The soluble protein concentrate (the ultrafiltration retentate, >70% protein) may be used as a beverage protein supplement for example, for non-dairy beverages, diet beverages, sports beverages and the like.
The precipitated (insoluble) protein concentrate (60-80% protein or greater) may be used as protein supplements for feed and/or food ingredients uses, as meat extenders or in baked goods, snack foods or textured vegetable proteins for food or feed products.
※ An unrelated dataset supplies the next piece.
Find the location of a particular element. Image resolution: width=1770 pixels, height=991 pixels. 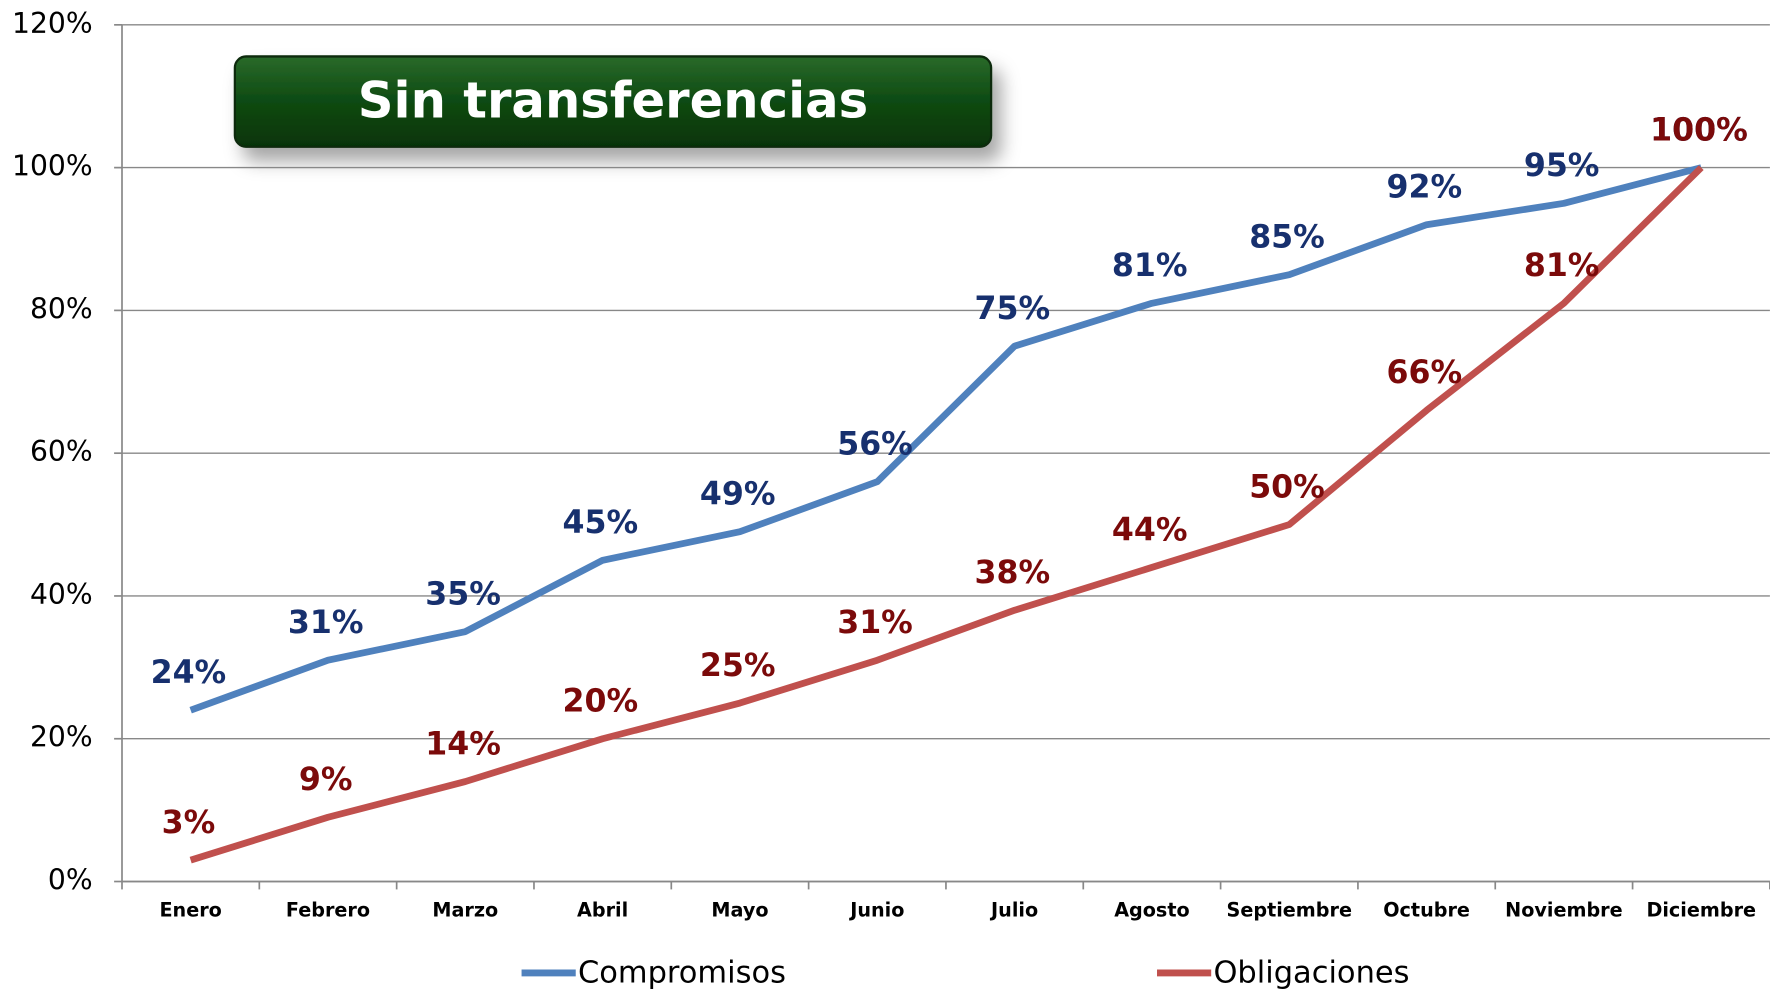

x-tick-label: Marzo is located at coordinates (465, 910).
As discussed above, this fraction contains the beta carotene.
While the preferred embodiments of the invention have been described above, it will be recognized and understood that various modifications may be made therein, and the appended claims are intended to cover all such modifications which may fall within the spirit and scope of the invention.

Claims

1. A method comprising:

providing a hull-reduced lentil fraction;

solubilizing the protein in the hull-reduced lentil fraction by subjecting the hull-reduced lentil fraction to an aqueous alkaline extraction, thereby providing a protein enriched fraction;

removing solids from the protein enriched fraction, thereby providing a solids fraction having a high starch content and a solubilized protein enriched fraction;

precipitating the protein from the solubilized protein enriched fraction by acidifying the solubilized protein enriched fraction, thereby producing precipitated protein and a retentate; and

recovering the precipitated protein.

2. The method of claim 1 wherein the alkaline extraction is at a pH of 8.5 to 9.5.

3. The method of claim 1 wherein the solubilized protein enriched fraction is acidified to a pH between 4.5 and 6.5.